The collected data is invaluable for riders, nutritionists and coaches alike, providing daily insight and accurate clues to understanding how efficiently an athlete breaks down the fuel they consume, turning it into usable energy for muscles and normal body function.
🤓 Did you know that skipping breakfast or heavily restricting carbs at breakfast can increase the glucose rush at your following meal? To mitigate this response ensure to eat carbohydrates in the morning.
— Supersapiens (@supersapiensinc) April 28, 2022
Carbohydrates metabolise into glucose and fructose before being diffused to vital organs and muscles. When we eat, blood glucose levels go up. Any energy not needed immediately is stored in muscles and the liver as insulin for later use. Insulin is a hormone used to transfer sugars from the bloodstream into our cells for energy.
When blood glucose levels drop, the liver releases stored glucose (blood sugar) back into the bloodstream to be used by our muscles to maintain function and physical effort. The body reacts to the needs of working muscles during exercise to provide a constant and balanced source of glucose in order to maintain optimal physical performance.
You are what you eat
Bodies can only provide and store energy based on the fuel we give them. Everybody decides when and how much to eat based on hunger signals, guided by what they know about nutrition and how it affects their body. The problem is, we don’t always get it right, which means inconsistent glucose levels when we may need it the most. Who hasn’t bonked?
With Supersapiens, you can actually see how our exercise and food-eating habits affect our bodies and energy level throughout the day. Pay special attention to when and why glucose levels drop, as it represents a decline in physical performance. Something to be avoided, particularly during competition.
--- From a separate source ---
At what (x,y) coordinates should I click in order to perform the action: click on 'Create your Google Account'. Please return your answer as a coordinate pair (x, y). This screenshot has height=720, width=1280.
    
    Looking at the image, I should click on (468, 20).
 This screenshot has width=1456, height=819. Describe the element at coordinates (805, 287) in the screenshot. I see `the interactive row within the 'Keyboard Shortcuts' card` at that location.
What do you do with the data?
Through the Supersapiens app and your skills of observation, you can chart and understand what foods are best consumed to give you the most sustainable and stable energy. Their homepage includes tutorials on understanding the collected data and how to use it to your advantage to achieve your goals.
There are plenty of videos online to accompany you on your journey, too. If science-speak isn’t your thing, share your results with a coach or a nutritionist to make the most of this technology.
Cost and takeaway
While this technology is attractive, the associated costs might not fit everyone’s budget. A two-sensor starter pack, enough for one month, (28 days) costs €150. The larger the quantity purchased, the more affordable the price. Subscriptions are available in 10-week, 14-week and 18-week training programs.
If you are looking to take your training to the next level, Supersapiens can give you valuable data and understanding of how your body metabolises what you eat before, during and after your workouts. Knowing what to eat and when can help you perform at your best or give you the marginal gains you have been looking for to take you to the next level.